I grew up being emotionally abused. I left home as some as I could. For years I tried with my parents but after some counselling I realised the issue was them not me. They had their own stuff from their childhoods that's impacted on them and I can't be responsible for that I can only be responsible for me. I decided I would be in charge of how often I saw them and I would stop comparing to my friends who have lovely relationships with their mums. Once I took a step back I felt better I still visited but it was because I wanted to see them.
Our relationship did improve as they mellowed with age and became more vulnerable and I think subconsciously they knew i would no longer accept their crap and they needed me more than I needed them.

Twiglets1 · 24/01/2023 05:43

I think she does love you but she clearly has problems with expressing that love in a positive way. She is a deeply flawed person who happens to be your mum. As hard as it is, I would try to accept that she is how she is but she does still love you in her own way ( & your son).
Maybe reduce contact for the sake of your own mental health but don’t cut contact completely. I expect she had an unloving childhood herself which makes it hard for her to know how to be a good parent.

Foxywood · 24/01/2023 05:59

What was her mother like? She might be just repeating her own life. And DSF seems to just giver her what she wants for a peaceful life.
Yes, agree with others, just make time for siblings.

ChateauMargaux · 24/01/2023 09:20

Your mother did not give you the care you deserved. It is common for this to come into sharp focus when we have children and even more so, when we have a second child.

I would encourage you to seek support as you navigate these emotions and to ¹speak to your brother too, when you are ready to. You may gain some insights into why your mother behaved like she did. More importantly, you will hopefully be able to look around at your own family and those who do care about and love you and see your own self worth.

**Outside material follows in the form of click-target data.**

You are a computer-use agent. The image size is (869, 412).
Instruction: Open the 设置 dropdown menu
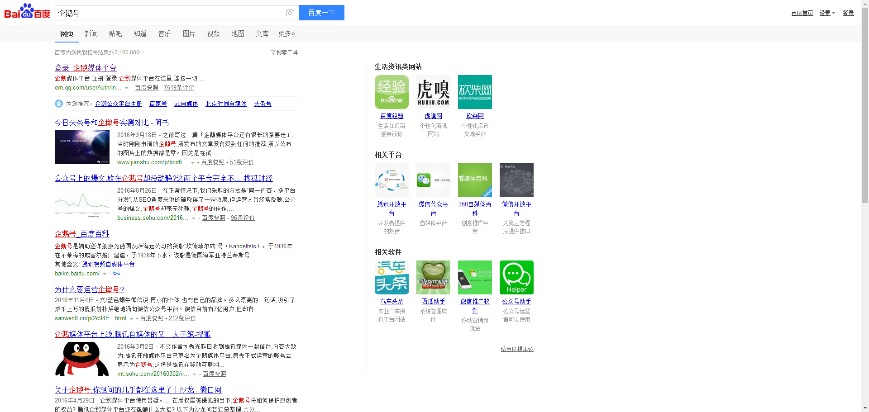[x=826, y=13]
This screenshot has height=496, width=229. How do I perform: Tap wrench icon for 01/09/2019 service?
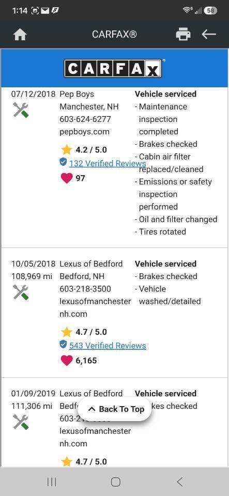tap(21, 422)
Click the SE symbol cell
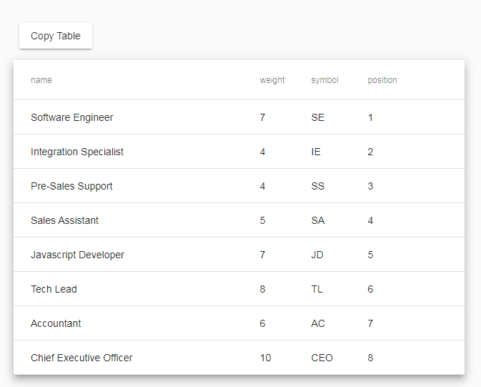Image resolution: width=481 pixels, height=387 pixels. [x=318, y=117]
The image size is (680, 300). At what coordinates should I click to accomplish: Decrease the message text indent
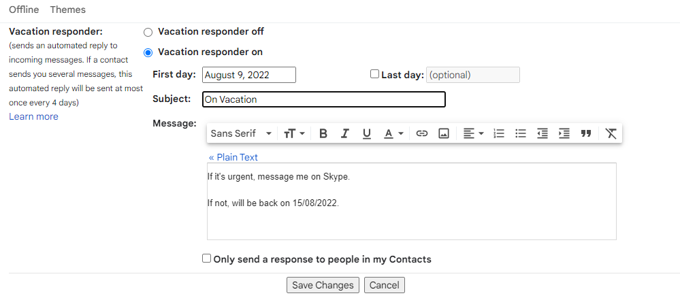543,134
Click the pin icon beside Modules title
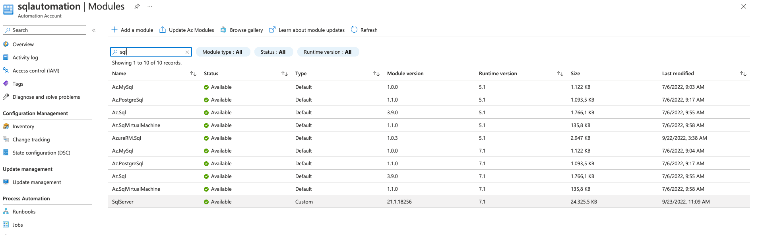 tap(137, 6)
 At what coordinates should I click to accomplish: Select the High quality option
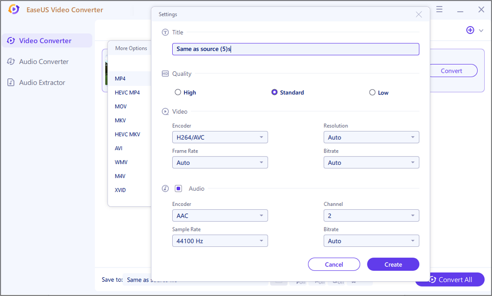(x=178, y=92)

Shoxfordian · 24/01/2023 10:03

It’s ok to take a step back from relationships that don’t make you happy

TheEponymousGrub · 24/01/2023 10:17

Sorry to hear about this, OP. It sounds like she's not a very nice person and you have the misfortune to be her daughter. It's easy to say "I love you" and maybe she even feels it at the time, but it doesn't make up for the neglected childhood you describe.
A PP suggested the Stately Homes threads and I think that's a good idea. There is little/no prospect that your mother will become a warm person now and your best hope is to find peace with that. I'm sorry.